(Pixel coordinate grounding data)

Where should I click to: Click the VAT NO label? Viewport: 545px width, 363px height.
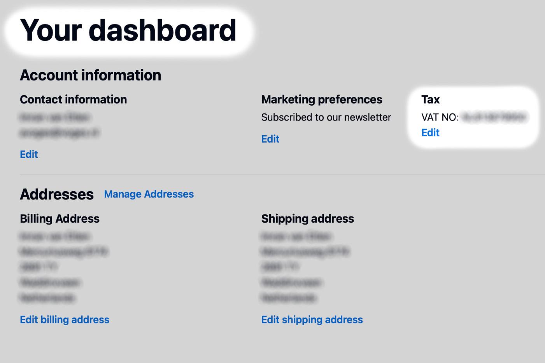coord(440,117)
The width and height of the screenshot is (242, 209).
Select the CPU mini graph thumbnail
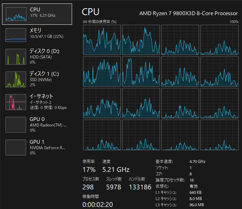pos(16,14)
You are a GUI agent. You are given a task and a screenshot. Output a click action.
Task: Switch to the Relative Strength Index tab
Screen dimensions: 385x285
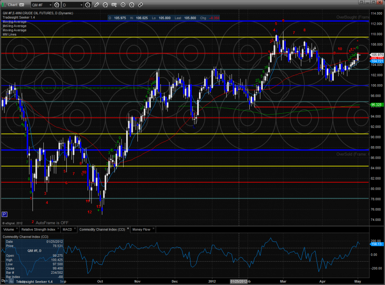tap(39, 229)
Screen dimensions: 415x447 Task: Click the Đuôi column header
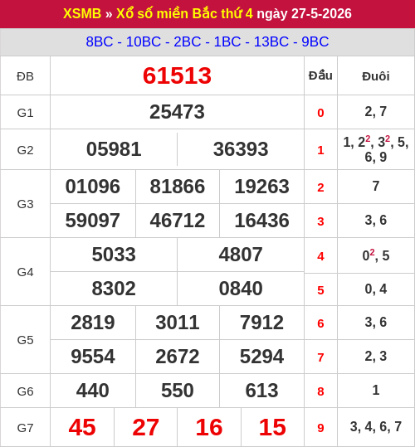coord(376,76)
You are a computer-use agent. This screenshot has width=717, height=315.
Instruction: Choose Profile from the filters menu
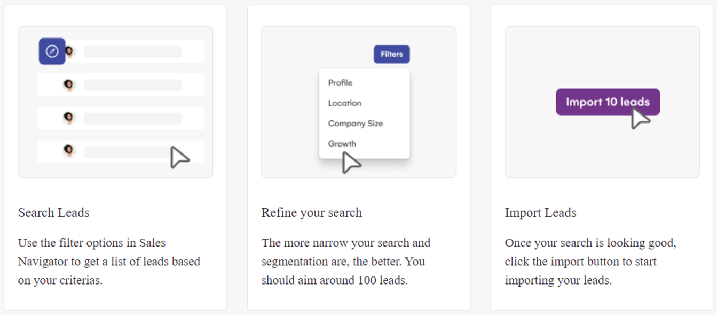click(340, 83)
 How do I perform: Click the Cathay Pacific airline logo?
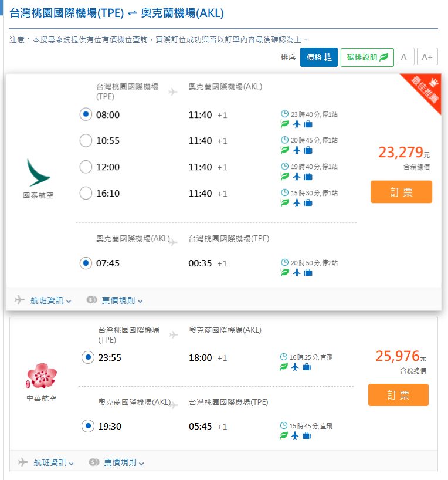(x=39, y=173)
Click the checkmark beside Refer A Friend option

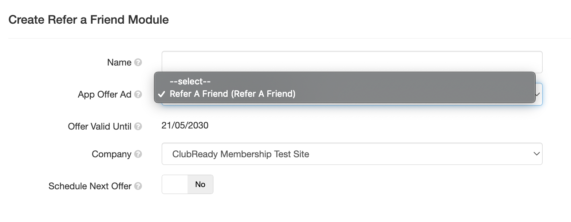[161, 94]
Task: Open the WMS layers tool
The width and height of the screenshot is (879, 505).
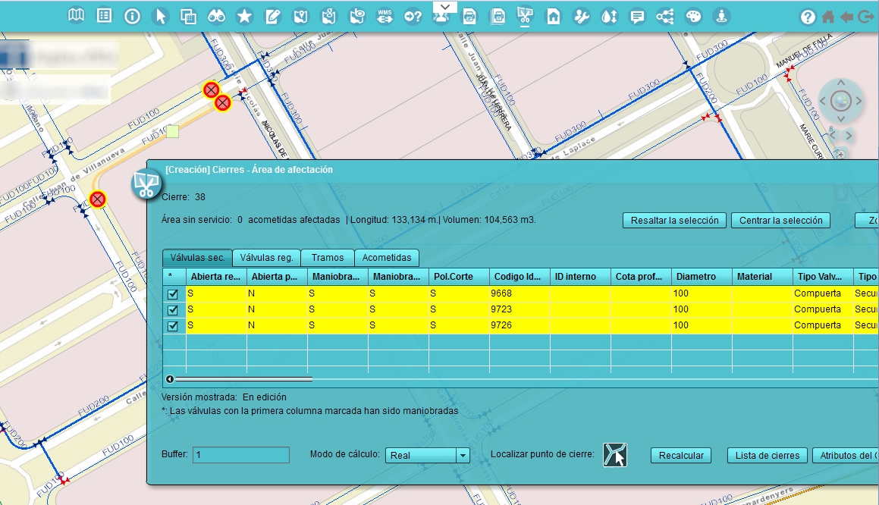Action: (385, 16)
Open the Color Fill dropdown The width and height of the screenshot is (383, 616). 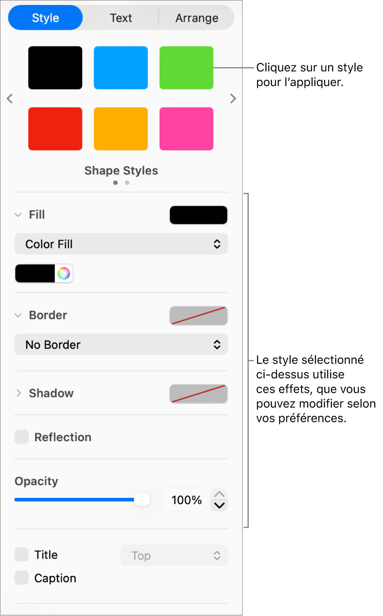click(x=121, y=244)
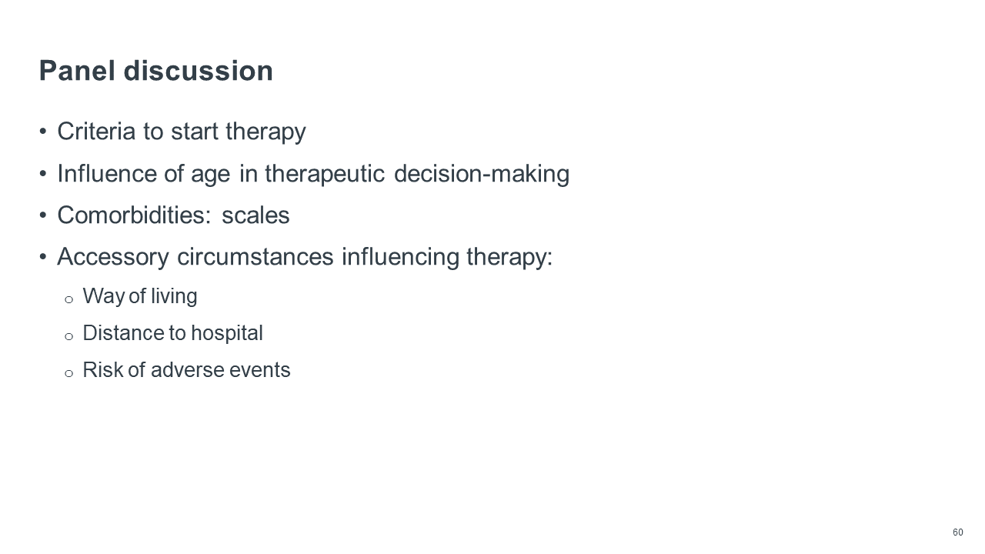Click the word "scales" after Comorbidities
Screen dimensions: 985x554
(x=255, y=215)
...
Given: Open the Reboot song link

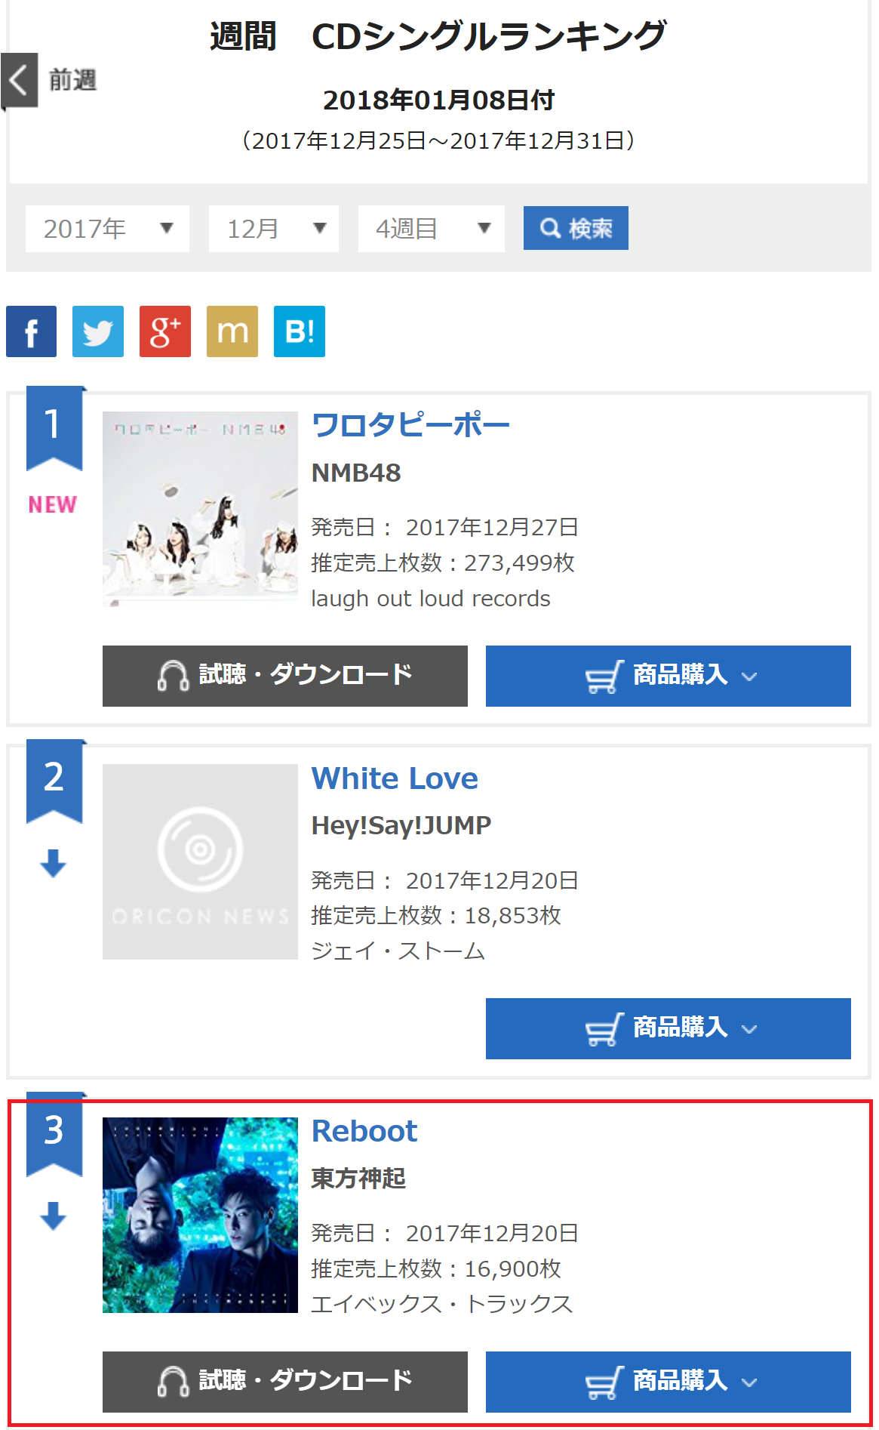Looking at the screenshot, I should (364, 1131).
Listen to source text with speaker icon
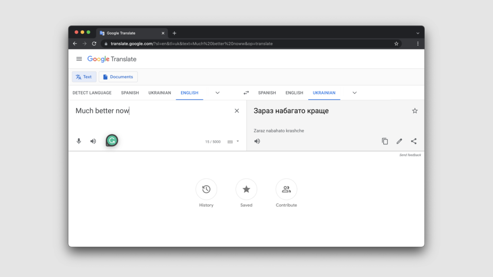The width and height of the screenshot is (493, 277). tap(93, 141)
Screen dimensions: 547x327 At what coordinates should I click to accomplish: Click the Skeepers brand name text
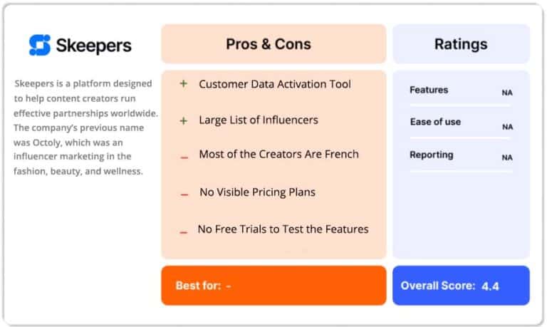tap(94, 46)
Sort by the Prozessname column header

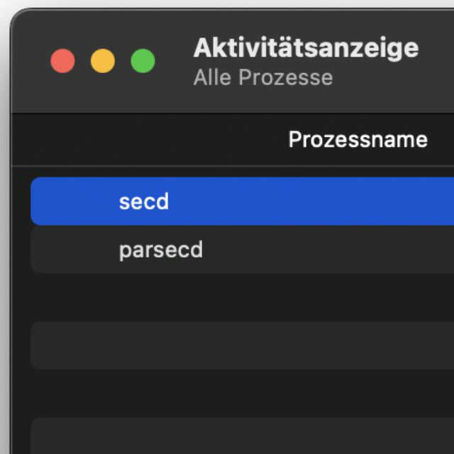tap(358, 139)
...
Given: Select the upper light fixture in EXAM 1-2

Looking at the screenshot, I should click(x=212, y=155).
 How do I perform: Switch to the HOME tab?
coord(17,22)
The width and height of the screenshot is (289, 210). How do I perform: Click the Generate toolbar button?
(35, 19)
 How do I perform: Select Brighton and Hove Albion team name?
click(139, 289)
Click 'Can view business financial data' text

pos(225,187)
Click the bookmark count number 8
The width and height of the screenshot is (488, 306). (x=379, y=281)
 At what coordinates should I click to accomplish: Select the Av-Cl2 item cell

### ACTION ITEM
Check each line of the entries for "agent" and copy those that have it.

### TASK RESPONSE
You are a GUI agent. You are given a task and a screenshot. Output a click action.
You are a computer-use agent. This screenshot has width=717, height=315.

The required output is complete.